= Stored data =

=== Section Start ===

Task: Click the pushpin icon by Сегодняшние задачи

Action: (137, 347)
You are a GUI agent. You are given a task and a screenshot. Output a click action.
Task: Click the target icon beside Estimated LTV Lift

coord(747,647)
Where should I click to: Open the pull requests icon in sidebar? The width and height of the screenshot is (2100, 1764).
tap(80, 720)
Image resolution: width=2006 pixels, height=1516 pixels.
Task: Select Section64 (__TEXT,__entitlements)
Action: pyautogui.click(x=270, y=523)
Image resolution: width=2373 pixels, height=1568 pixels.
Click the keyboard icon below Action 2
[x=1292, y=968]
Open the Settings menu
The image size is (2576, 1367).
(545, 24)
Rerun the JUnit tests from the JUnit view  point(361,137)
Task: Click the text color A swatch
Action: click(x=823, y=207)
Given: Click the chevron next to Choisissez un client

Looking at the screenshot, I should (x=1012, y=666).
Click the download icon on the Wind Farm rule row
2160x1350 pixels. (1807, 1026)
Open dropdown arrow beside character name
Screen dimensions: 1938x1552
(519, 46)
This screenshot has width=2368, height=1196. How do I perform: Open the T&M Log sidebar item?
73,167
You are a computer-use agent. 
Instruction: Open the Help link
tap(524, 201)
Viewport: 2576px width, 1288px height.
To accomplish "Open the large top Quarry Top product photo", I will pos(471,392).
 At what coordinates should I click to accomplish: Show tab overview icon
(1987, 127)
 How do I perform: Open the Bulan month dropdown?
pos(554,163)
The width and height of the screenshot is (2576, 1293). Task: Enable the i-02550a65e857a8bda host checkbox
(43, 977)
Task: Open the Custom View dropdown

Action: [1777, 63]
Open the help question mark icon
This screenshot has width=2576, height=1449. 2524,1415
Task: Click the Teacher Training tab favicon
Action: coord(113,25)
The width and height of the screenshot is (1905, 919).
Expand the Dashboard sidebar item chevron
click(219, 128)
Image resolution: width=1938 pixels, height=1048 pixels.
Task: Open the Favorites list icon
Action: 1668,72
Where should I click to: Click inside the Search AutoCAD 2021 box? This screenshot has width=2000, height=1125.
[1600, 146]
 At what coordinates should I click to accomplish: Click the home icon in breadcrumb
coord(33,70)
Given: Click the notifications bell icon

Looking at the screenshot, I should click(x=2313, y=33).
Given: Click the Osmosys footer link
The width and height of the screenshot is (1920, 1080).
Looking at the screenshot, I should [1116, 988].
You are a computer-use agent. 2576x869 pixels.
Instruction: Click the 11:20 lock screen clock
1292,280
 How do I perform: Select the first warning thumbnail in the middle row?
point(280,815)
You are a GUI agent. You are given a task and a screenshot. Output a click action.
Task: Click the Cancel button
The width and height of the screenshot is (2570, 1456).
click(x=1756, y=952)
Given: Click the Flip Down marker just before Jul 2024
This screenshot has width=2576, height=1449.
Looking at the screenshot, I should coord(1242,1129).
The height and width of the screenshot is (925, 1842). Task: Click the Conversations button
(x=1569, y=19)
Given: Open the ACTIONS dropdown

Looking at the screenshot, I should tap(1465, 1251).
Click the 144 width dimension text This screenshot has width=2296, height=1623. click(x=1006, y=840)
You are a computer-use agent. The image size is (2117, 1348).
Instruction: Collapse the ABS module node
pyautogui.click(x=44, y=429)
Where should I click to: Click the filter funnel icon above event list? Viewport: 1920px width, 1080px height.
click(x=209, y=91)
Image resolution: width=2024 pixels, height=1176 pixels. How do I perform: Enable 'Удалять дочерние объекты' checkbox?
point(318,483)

=== Section End ===

= PROBLEM =
Reproduce every line of the data exactly as it was written.

= WORKED SOLUTION =
Task: Click the pushpin icon by Сегодняшние задачи

Action: (137, 347)
You are a GUI agent. You are given a task and a screenshot. Output a click action.
Task: Click the target icon beside Estimated LTV Lift

coord(747,647)
Where should I click to: Open the pull requests icon in sidebar? The width and height of the screenshot is (2100, 1764).
tap(80, 720)
Image resolution: width=2006 pixels, height=1516 pixels.
Task: Select Section64 (__TEXT,__entitlements)
Action: pyautogui.click(x=270, y=523)
Image resolution: width=2373 pixels, height=1568 pixels.
Click the keyboard icon below Action 2
[x=1292, y=968]
Open the Settings menu
The image size is (2576, 1367).
(545, 24)
Rerun the JUnit tests from the JUnit view  point(361,137)
Task: Click the text color A swatch
Action: click(x=823, y=207)
Given: Click the chevron next to Choisissez un client

Looking at the screenshot, I should (x=1012, y=666).
Click the download icon on the Wind Farm rule row
2160x1350 pixels. (1807, 1026)
Open dropdown arrow beside character name
Screen dimensions: 1938x1552
(519, 46)
This screenshot has width=2368, height=1196. How do I perform: Open the T&M Log sidebar item?
73,167
You are a computer-use agent. 
Instruction: Open the Help link
tap(524, 201)
Viewport: 2576px width, 1288px height.
To accomplish "Open the large top Quarry Top product photo", I will pos(471,392).
 At what coordinates should I click to accomplish: Show tab overview icon
(1987, 127)
 How do I perform: Open the Bulan month dropdown?
pos(554,163)
The width and height of the screenshot is (2576, 1293). Task: Enable the i-02550a65e857a8bda host checkbox
(43, 977)
Task: Open the Custom View dropdown

Action: [1777, 63]
Open the help question mark icon
This screenshot has width=2576, height=1449. 2524,1415
Task: Click the Teacher Training tab favicon
Action: coord(113,25)
The width and height of the screenshot is (1905, 919).
Expand the Dashboard sidebar item chevron
click(219, 128)
Image resolution: width=1938 pixels, height=1048 pixels.
Task: Open the Favorites list icon
Action: 1668,72
Where should I click to: Click inside the Search AutoCAD 2021 box? This screenshot has width=2000, height=1125.
[1600, 146]
 At what coordinates should I click to accomplish: Click the home icon in breadcrumb
coord(33,70)
Given: Click the notifications bell icon

Looking at the screenshot, I should click(x=2313, y=33).
Given: Click the Osmosys footer link
The width and height of the screenshot is (1920, 1080).
Looking at the screenshot, I should [1116, 988].
You are a computer-use agent. 2576x869 pixels.
Instruction: Click the 11:20 lock screen clock
1292,280
 How do I perform: Select the first warning thumbnail in the middle row?
point(280,815)
You are a GUI agent. You are given a task and a screenshot. Output a click action.
Task: Click the Cancel button
The width and height of the screenshot is (2570, 1456).
click(x=1756, y=952)
Given: Click the Flip Down marker just before Jul 2024
This screenshot has width=2576, height=1449.
Looking at the screenshot, I should coord(1242,1129).
The height and width of the screenshot is (925, 1842). Task: Click the Conversations button
(x=1569, y=19)
Given: Open the ACTIONS dropdown

Looking at the screenshot, I should tap(1465, 1251).
Click the 144 width dimension text This screenshot has width=2296, height=1623. click(x=1006, y=840)
You are a computer-use agent. The image size is (2117, 1348).
Instruction: Collapse the ABS module node
pyautogui.click(x=44, y=429)
Where should I click to: Click the filter funnel icon above event list? Viewport: 1920px width, 1080px height.
click(x=209, y=91)
Image resolution: width=2024 pixels, height=1176 pixels. How do I perform: Enable 'Удалять дочерние объекты' checkbox?
point(318,483)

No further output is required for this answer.